EXERCISES >>
1) In the comment thread below about climate science, who is identified as the head of the IPCC?
2) Return the part of the climate-science comment thread below between "Hey, at least" and "in atmospheric chemistry.", inclusive.
3) Resume the climate-science comment thread below from the point where it stops.

EXCERPTED PASSAGE >>
** Begin **
I can understand them.
Can you imagine… can you even begin to imagine, how much money is at stage? No wonder they are so frantic now.

DirkH
March 3, 2010 11:24 am

” Chip Knappenberger (08:24:41) :
As a climate scientist, I couldn’t disagree with any statement more so than I do with Willis Eschenbach’s “I’ll let you in on a very dark, ugly secret — I don’t want trust in climate science to be restored…”
Of course I want it restored, otherwise I am out a job.”
Chip is at least honest about this.

March 3, 2010 11:25 am

I have yet to read the NYT piece, but it seems Gavin et al. are still pushing the “swiftboat” angle, though they aren’t saying it directly.
Hey, at least they are predictable.

Herman L
March 3, 2010 11:38 am

brazil84 (11:20:46) …I think the problem is that folks like Gavin like to pretend they are not advocates when they really are.
advocates of what, exactly?

J.Peden
March 3, 2010 11:38 am

From the NYT online article, some typical examples of Post Normal Science qua garden variety Propaganda Operation where the actual state of affairs involving Climate Science’s CO2 CAGW postulate is in fact cynically reversed so as to try to garner the all-important Vote of a relatively uninformed public as crucial to deciding “scientific” matters in the “more inclusive” Post Normal Science schema:

“This is a pursuit that scientists have not had much experience in,” said Dr. Cicerone [president of the NAS], a specialist in atmospheric chemistry.
The battle is asymmetric, in the sense that scientists feel compelled to support their findings with careful observation and replicable analysis, while their critics are free to make sweeping statements condemning their work as fraudulent…
…“Scientists must continually earn the public’s trust or we risk descending into a new Dark Age where ideology trumps reason,” Dr. Pachauri [head of the ipcc] said in an e-mail message…
…”It’s a perfect storm that has allowed the nutters to control the agenda.” [‘Gavin A. Schmidt, a senior climatologist with the National Aeronautics and Space Administration’s Goddard Institute of Space Studies.’]
The answer is simple, he said.
“Good science…is the best revenge.”

No, it’s instead clear that “good science” would have avoided this largely writ Soap Opera to begin with, which is certainly one thing the objectivity of the Scientific Method is designed to avoid.
[But which also raises the question of whether the Climate Scientists, enc., involved are not in fact cynically detached enough, but are instead deeply personally involved themselves as Soap Opera characters acting in their own – fairly psychoderanged – Soap Opera World, where the Scientific Method obviously doesn’t really apply very much either.]

March 3, 2010 11:38 am

Re my comment on the grammar of the headline (10:22:17), I see now that I misinterpreted what is intended as two statements:
“Willis makes the NYT” and “Gavin to stop ‘persuading the public’.”
If you changed the comma to a semi-colon, it would be correct.
I know, nits on an elephant, but someone has to scratch them.
/Mr Lynn

derek
March 3, 2010 11:53 am

Chip Knappenberger (08:24:41)
** End **
DATA PROVIDED >>
** Begin **
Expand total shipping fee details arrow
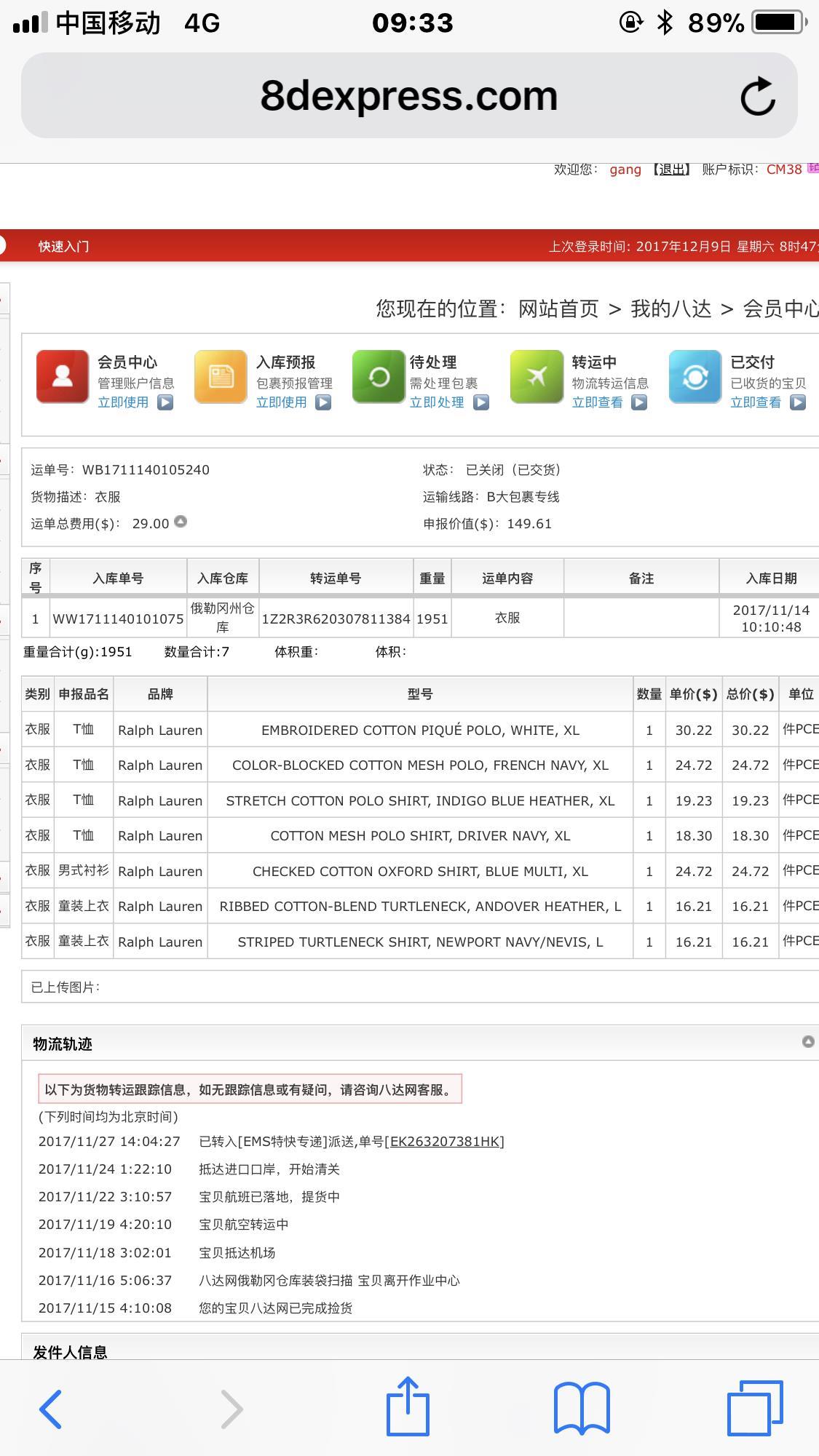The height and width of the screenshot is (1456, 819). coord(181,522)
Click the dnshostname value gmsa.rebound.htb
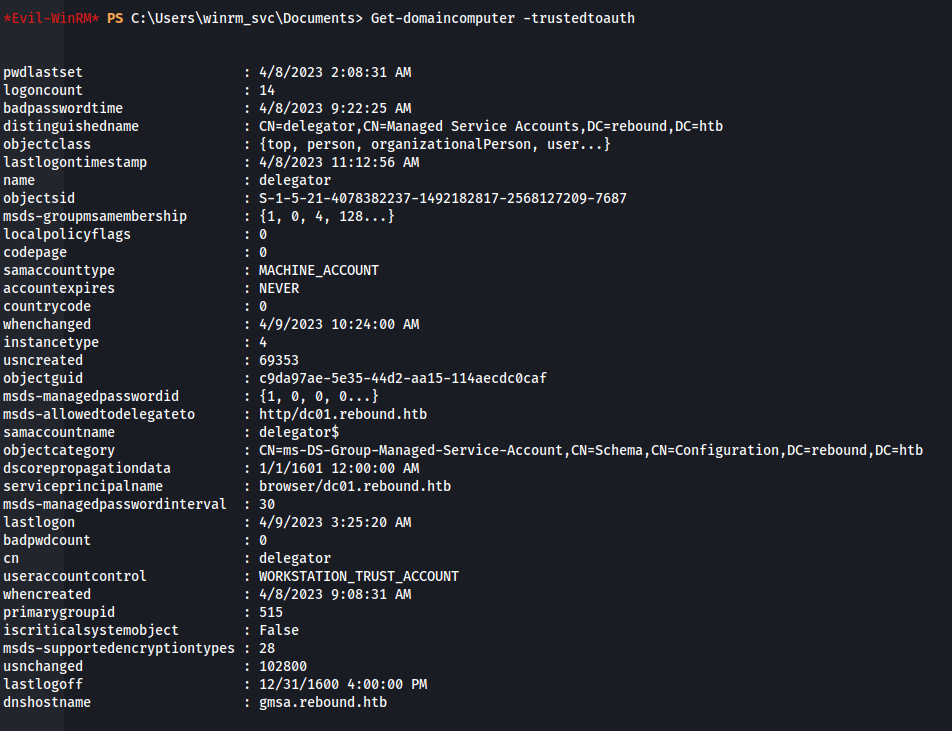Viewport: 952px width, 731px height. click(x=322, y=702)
** End **
THE RESULTS >>
1) Dr. Pachauri

2)
Hey, at least they are predictable.

Herman L
March 3, 2010 11:38 am

brazil84 (11:20:46) …I think the problem is that folks like Gavin like to pretend they are not advocates when they really are.
advocates of what, exactly?

J.Peden
March 3, 2010 11:38 am

From the NYT online article, some typical examples of Post Normal Science qua garden variety Propaganda Operation where the actual state of affairs involving Climate Science’s CO2 CAGW postulate is in fact cynically reversed so as to try to garner the all-important Vote of a relatively uninformed public as crucial to deciding “scientific” matters in the “more inclusive” Post Normal Science schema:

“This is a pursuit that scientists have not had much experience in,” said Dr. Cicerone [president of the NAS], a specialist in atmospheric chemistry.

3)
This is why I couldn’t receive any statement more openly than I do Gavin Schmidt’s that ended the Broder piece: ““Good science,” he said, “is the best revenge.”
To Gavin, I say, let the revenge begin.
Just my two-cents’ worth.
Great! now if you wouldn’t mind telling gavin to share his work so his ( good science) can be proved i also have no doubt there are great climate scientists out there but sadly their work isn’t being used to form policy.
Gavin and pals assume everybody will just take their word about AGW and not ever question how they came to their conclusions, it’s time to prove the work and until it is it will be concidered junk science so it’s in gavins best interest ( to share his work) infact i encourage it but iam not going to hold my breath.

MartinGAtkins
March 3, 2010 11:53 am

Herman L (09:57:07) :
Given that there are thousands upon thousands of peer-reviewed scientific papers that support AGW (five thousand in IPCC FAR WGI alone), the word “alarmism” does a superior job of accurately reporting the scientific facts than anything the “deniers” have come up with.
We ask for only one peer-reviewed scientific paper that proves AGW. I’m sure among your many thousands of papers, one will not be so difficult to present.

Editor
March 3, 2010 12:06 pm

My comment to the piece in the NYT (number 197 in the stack) was this:

Willis Eschenbach
Occidental, CA
March 3rd, 2010
12:08 pm
As one of the people quoted in the article, I’d like to commend the New York Times for several things.
1. The article is generally well balanced.
2. I am quoted directly, rather than paraphrased, and my original article is cited. This minimizes misunderstanding. I encourage people to read my article.
3. The proper direction for the scientists is pointed out, viz: “Tentatively and grudgingly, [the scientists] are beginning to engage their critics, admit mistakes, open up their data and reshape the way they conduct their work.”
Problems with the article?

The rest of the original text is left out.